As for the difficulties pollsters have encountered measuring Trump voters, Baumann said that might be something pollsters need to deal with for the foreseeable future.
“Theoretically, when Trump isn’t on the ballot, things might be better, but we can’t hang our hat on that. Even if he doesn’t run in 2024, there will be a Trump candidate – whether it’s Trump Jr. or Josh Hawley or Tom Cotton, you’ll have someone trying to capture that Trump mantle. And the disillusionment with institutions and willingness to take polls, that’s not going to change.”
What lies ahead
Winger said he hopes his firm’s clients keep in mind that the kind of polls saying which candidates are ahead and by how much are just one aspect of what the industry produces.
“Is there an over-abundance of horse-race polling? We might not need as much of that,” he said. “You hear a lot about the death of the polling industry. To me, what’s the alternative? Would you rather have campaigns and candidates out there going with their gut and not picking up on these movements and groundswells happening?

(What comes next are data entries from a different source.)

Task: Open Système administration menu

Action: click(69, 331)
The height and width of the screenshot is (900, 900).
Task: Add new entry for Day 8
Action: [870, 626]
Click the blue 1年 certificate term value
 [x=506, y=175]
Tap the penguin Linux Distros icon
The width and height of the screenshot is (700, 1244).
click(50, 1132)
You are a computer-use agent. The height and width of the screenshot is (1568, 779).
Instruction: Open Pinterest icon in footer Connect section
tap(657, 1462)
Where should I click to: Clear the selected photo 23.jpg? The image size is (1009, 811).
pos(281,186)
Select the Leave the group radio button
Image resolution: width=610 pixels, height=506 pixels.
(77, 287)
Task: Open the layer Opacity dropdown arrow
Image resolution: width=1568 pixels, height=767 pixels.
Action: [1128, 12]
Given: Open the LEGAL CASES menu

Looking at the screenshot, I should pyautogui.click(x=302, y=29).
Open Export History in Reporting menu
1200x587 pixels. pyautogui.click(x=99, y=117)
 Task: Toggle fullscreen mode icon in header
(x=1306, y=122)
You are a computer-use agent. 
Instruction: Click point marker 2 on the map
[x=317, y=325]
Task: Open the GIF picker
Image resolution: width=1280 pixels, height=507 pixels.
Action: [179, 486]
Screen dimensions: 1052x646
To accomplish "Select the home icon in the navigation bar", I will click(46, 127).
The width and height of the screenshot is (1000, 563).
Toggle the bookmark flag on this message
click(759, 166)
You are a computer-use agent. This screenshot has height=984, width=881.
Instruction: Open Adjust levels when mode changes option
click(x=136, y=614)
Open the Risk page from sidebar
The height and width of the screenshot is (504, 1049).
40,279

Flying blind without knowing where you stand or what issues voters care about – you’re setting yourself up to fail.”
He also pushed back against the narrative spun by Trump and some of his most aggressive supporters, who suggested before the election that the polls were somehow rigged to favor Biden, supposedly to suppress turnout among Republicans.
“What these Trump supporters don’t understand, if you’re a pollster who’s out there trying to paint a rosier picture than exists, you’re not going to be around long because you’re not going to be right hardly ever,” Winger said.
Keating said he believes the public can judge pollsters by their track record.
“What I do with Curtis and Mike Melanson is, we try to release a poll every year to see if we’re accurate,” he said. “I want to put it out there, lay it on the line.”
Averaging the two statewide Colorado polls Keating conducted in October comes up with a Biden lead of 13.5 percentage points – precisely the final result, Hubbard pointed out after the election.
The KOM poll, he noted, has nailed the statewide results in Colorado for three presidential elections running, also correctly predicting Hillary Clinton’s 5-point win in 2016 and Obama’s 4-point win in 2012.
“In doing post-election analysis, it’s important to single out those pollsters who consistently get it right, and once again that list includes Chris Keating in Colorado,” Hubbard said in a statement. “That accuracy is owed to his ability to reliably model the electorate and our decades of experience with elections in Colorado.”
Keating said this year’s fuss could be misplaced.
“I don’t think when people say polling is wrong, I don’t think it’s polling,” he said. “I think it’s certain pollsters, or certain pollsters that are using certain methodologies that are doing it wrong; they’re not doing their due diligence.
“In 2016 some of the polling companies got it wrong. They said it’s because we had too many voters who were educated. Then everybody adjusted their model, and a lot of people still got it wrong. Now they’re saying there are these Trump voters who aren’t answering polls. To me, there’s always a combination of things.”
Still, Keating said, “It’s not just about trying to figure out who’s going to win a certain race. How do people feel on issues, what should we be doing on the environment or education? All those things – we still need to understand what people want. And we’ve got a big statewide election coming up in 2022.”